Anyway, the next thing you want to be sure the tiny/simple compiler builds is
https://github.com/JuliaComputingOSS/llvm-cbe so you can build a modern full
compiler as necessary (and thus compile all the crap written in c++ that people
tend to want; getting llvm compiled to C by that is left as an exercise for the
reader, I.E. Waaaaay down on my todo list).
Then it's just "bootstrap your way through Linux From Scratch and then Beyond
Linux From Scratch" like I did for busybox back with
http://landley.net/aboriginal/control-images/
I would be absolutely thrilled if somebody ELSE did this, but...
https://lists.linuxfoundation.org/pipermail/celinux-dev/2010-January/000292.html
Alas, Howard Aiken was right:
https://www.inc.com/greg-satell/heres-why-you-shouldnt-worry-about-people-stealing.html
Do you think it's worth feeding the chibicc guy bug reports about trying to
build stuff with it? A chibicc/lld pair would be interesting (apparently the
same guy wrong both), but this STILL hits the problem that llvm's libgcc
replacement is apocalyptically bad:
https://landley.net/notes-2021.html#28-07-2021
(You wouldn't think this was hard! And yet...)
The main reason Linux ate Minix is Andrew Tanenbaum wanted a teaching tool, and
rejected patches that complicated his simple/clear project with real world stuff
like a network stack or overlapping I/O and interrupts. (Well, in his case he
took zero outside contributions for IP reasons to do with his textbook contract,
see https://www.oreilly.com/openbook/opensources/book/appa.html) This built up a
backlog of patch pressure that grounded out through Linus's toy kernel and took
it from 0.0.1 to 0.95 in a few months with a dev community of dozens of people
migrating from comp.os.minix to linux.activists back in
https://landley.net/history/mirror/linux/1991.html and
https://landley.net/history/mirror/linux/1992.html. What was unique about Linus
was he TOOK PATCHES, merged them, and got out new releases quickly. This let him
not just harness the work of other developers, but they influenced the project's
design goals. (He didn't need swap, but implemented it because somebody ELSE
needed it. Linus took direction based on what his contributors thought was
important enough for them to work on, test, and submit patches to him.)

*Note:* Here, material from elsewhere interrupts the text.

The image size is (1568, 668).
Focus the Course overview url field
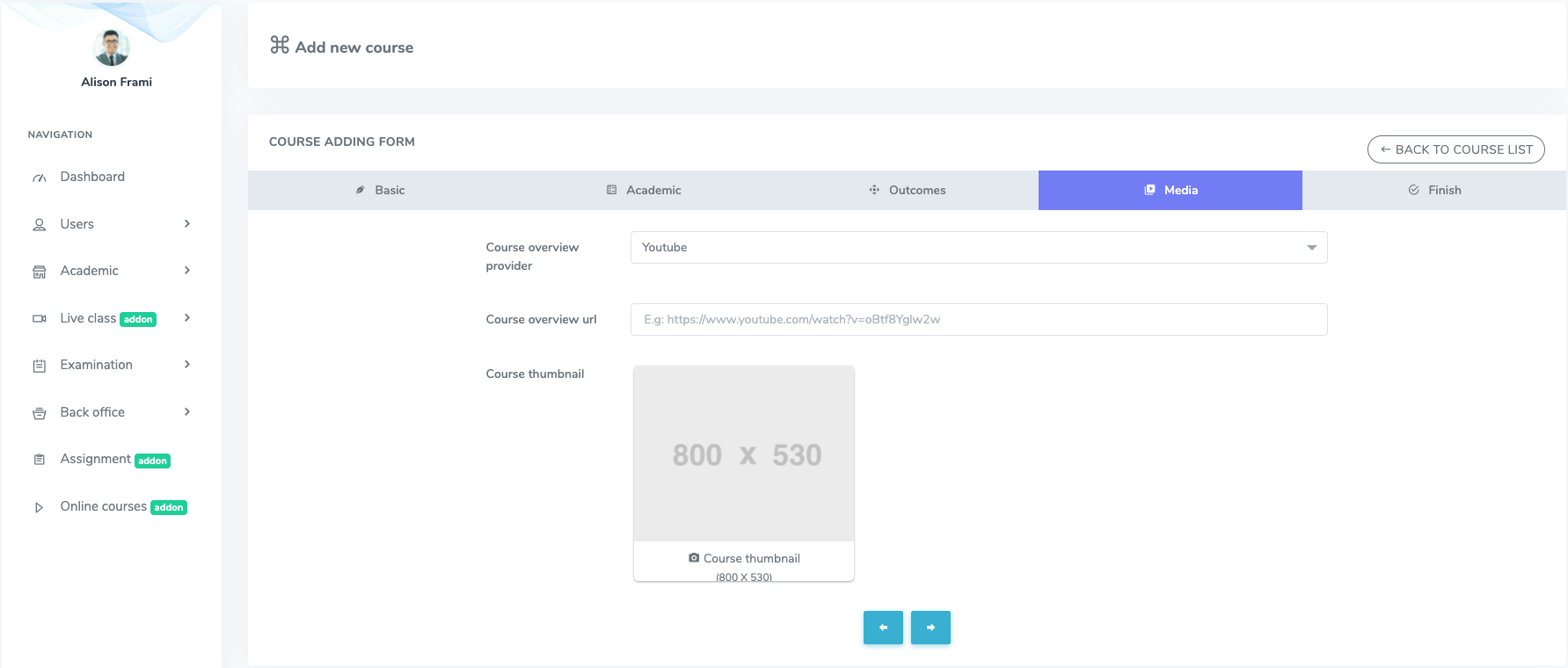[x=978, y=320]
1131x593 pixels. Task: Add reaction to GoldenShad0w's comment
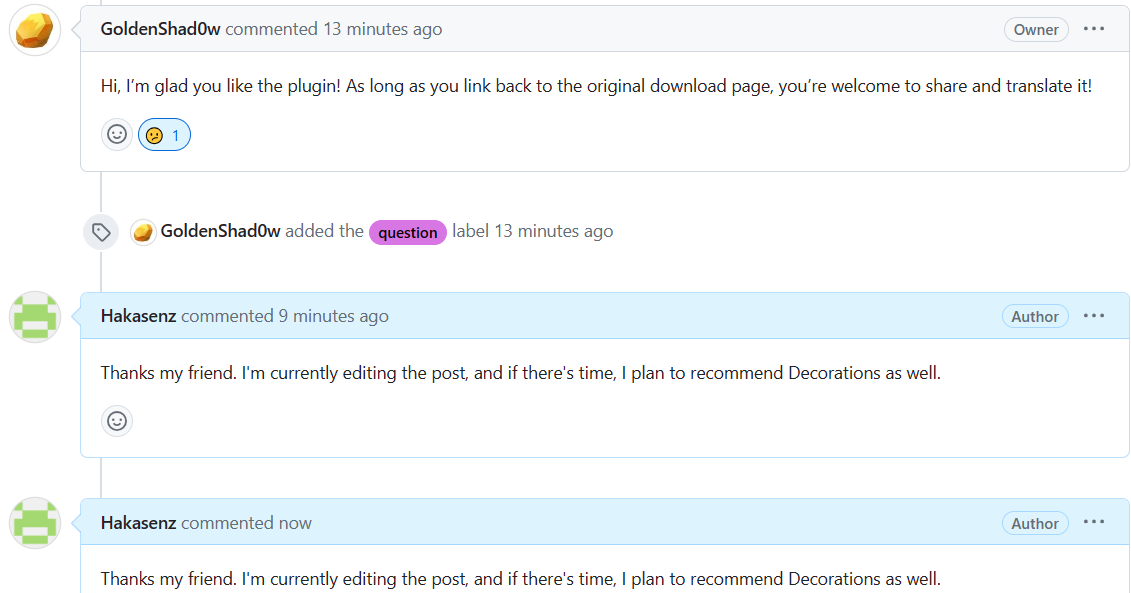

The big problem with https://pdos.csail.mit.edu/6.828/2012/xv6.html is its
definition of "teaching OS" isn't a full Posix environment, and doesn't
implement stuff like mount or mmap that you kind of need to run gcc. (It's not
at the "bootstrap up to big system from within this one" stage; what's there is
not sufficiently capable to host a real extensible build environment.) Students
who take the class and work through the textbook regularly extend it to turn it
IN to a real posix environment (https://github.com/NewbiZ/xv6 and
https://github.com/artem179/xv6 and so on), but none of that ever goes back
upstream because "teaching tool", and there's no cannonical extended version the
extenders all agree on, and if they DID there's no guarantee they'd agree on a
good STOPPING point rather than extending it into another linux-like hairball...
Sigh, I had a whole talk about this, "the prototype and the fan club". I gave it
at Flourish in Chicago, but the video they posted is missing the first 30
seconds (basically establishing that somebody creates a prototype other people
find interesting, and a fan club forms around it), and the sound is garbled for
the next 30 seconds (although it clears up after that).
https://landley.net/talks/prototypeandfanclub.flv
https://landley.net/talks/flourish-2010.txt
I keep meaning to redo that talk. Maybe for youtube? I keep thinking "this is
from 12 years ago, surely it's obvious to everyone by now?"